What seems clear is that authentic and long-standing change must come predominantly from within the region. Thus, it can hardly be imported as a missionary guide from the West. But this does not mean a belief in “original” formulas – I am convinced that Europe as such, beyond differences, faces very similar challenges in different parts of the system. That is true despite differences between the core and the periphery (which is two-dimensional in Europe: the East and the South are two peripheries divided by a wall of ignorance, low knowledge and misunderstanding). Therefore, a respectful dialogue and equal exchange of information/opinions between the Left from CEE and from Western and Southern Europe is critical. This also means, in my opinion, working on the dissemination of knowledge about the region in the West and within the European Left.
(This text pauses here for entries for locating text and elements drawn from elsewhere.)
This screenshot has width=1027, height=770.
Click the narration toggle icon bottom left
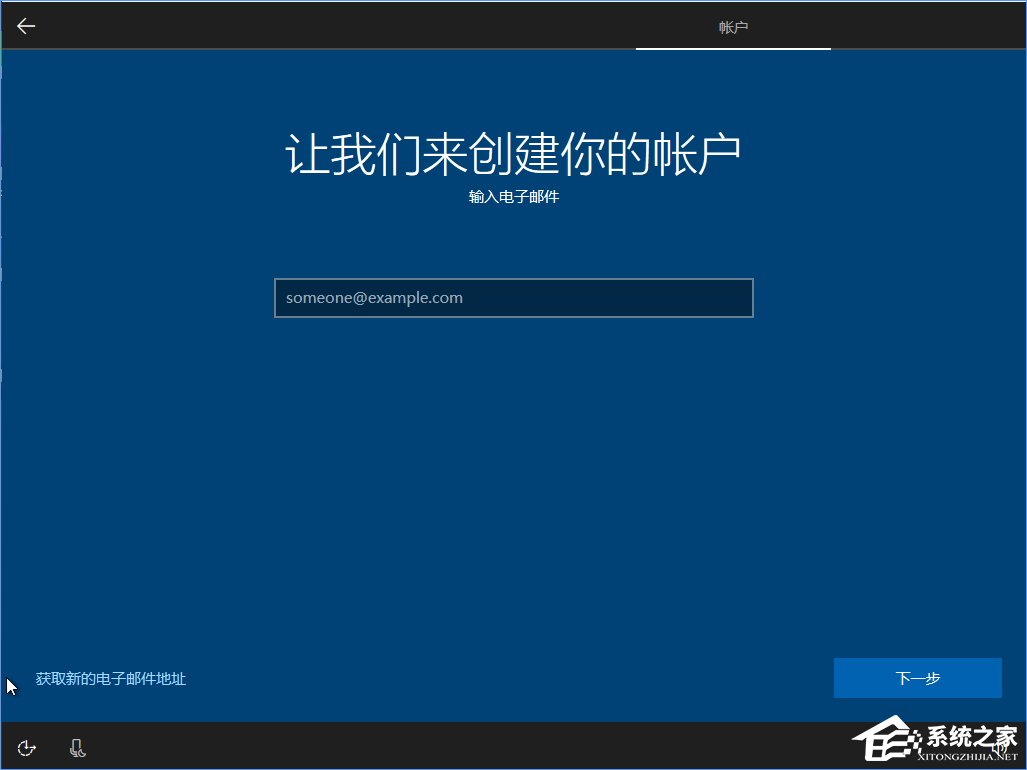[77, 747]
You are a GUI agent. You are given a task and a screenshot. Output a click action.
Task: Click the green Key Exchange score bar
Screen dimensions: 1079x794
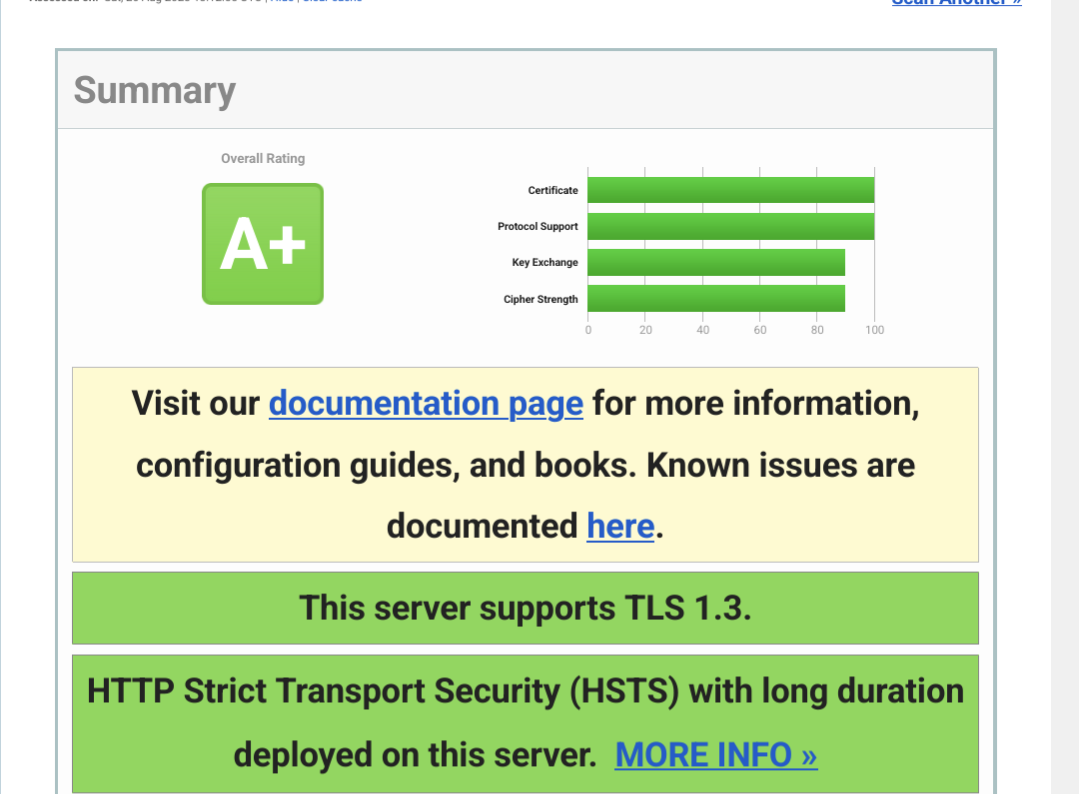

It is also clear that the Central and East European societies are in desperate need of breaking the chains of current social fragmentation and depoliticisation. This is not an easy aim, particularly when neoliberal hegemony is permeating every aspect of our lives. Nationalism remains the strongest collective force and the Left struggles to define an adequate antipode. What is clear however is that the current conservative reaction is predestined to fail because it is not offering any solutions. It is not anti-neoliberal but often mixes neoliberalism with populist conservatism to maintain its predominance by means of mimicry. Facing conservative moods, it seems vital to restore the idea of change as a positive phenomenon, as a source of hope, and not as a source of fear and uncertainty.

Huge investments are needed in society in this region, partly because of negative legacies of socialism and neoliberalism. In some countries, we meet a tragic level of societal devastation – either social or economic, or both. Not to mention ecological and other disasters. This brings in, on a theoretical and general level, the question of redistribution of wealth beyond neoliberal economies and beyond a self-destructive prevalence of the economy over politics and society, towards the idea of dignity and quality of life.

To fight against neoliberal hegemony also means a struggle for hegemony everywhere in the region. This involves different battles: starting with the media and ending with culture, including the renewal of positive Leftist traditions, collective memories and historical politics. The Left must be newly rebuilt and re-socialised after 25 years of factual political exile on the island of ideological isolation. Finally, what is desperately needed is to make clear that there IS indeed an alternative to neoliberal capitalism; there is indeed a society (not individuals and their families), and that solidarity is not a word from the past but a fundamental condition to resist.

Notes:

  1. This is an extended version of the paper presented at the Summer University of the European Left in Budapest in 2017. I have also included some of the discussion topics and comments that featured during the workshop. I would like to thank all the participants for their remarks and comments.
  2. In October 2017, ANO, a political movement of Andrej Babiš won the Czech parliamentary election. ANO and Andrej Babiš as a prime minister formed the minority government. In early January, the Parliament should vote on government confidence.
  3. And serfdom has been a composite part of the peripheral division of labour in the global world-system since the 16th century onwards.
  4. I thank Jiří Silný who turned my attention to this example of neoliberal hegemony.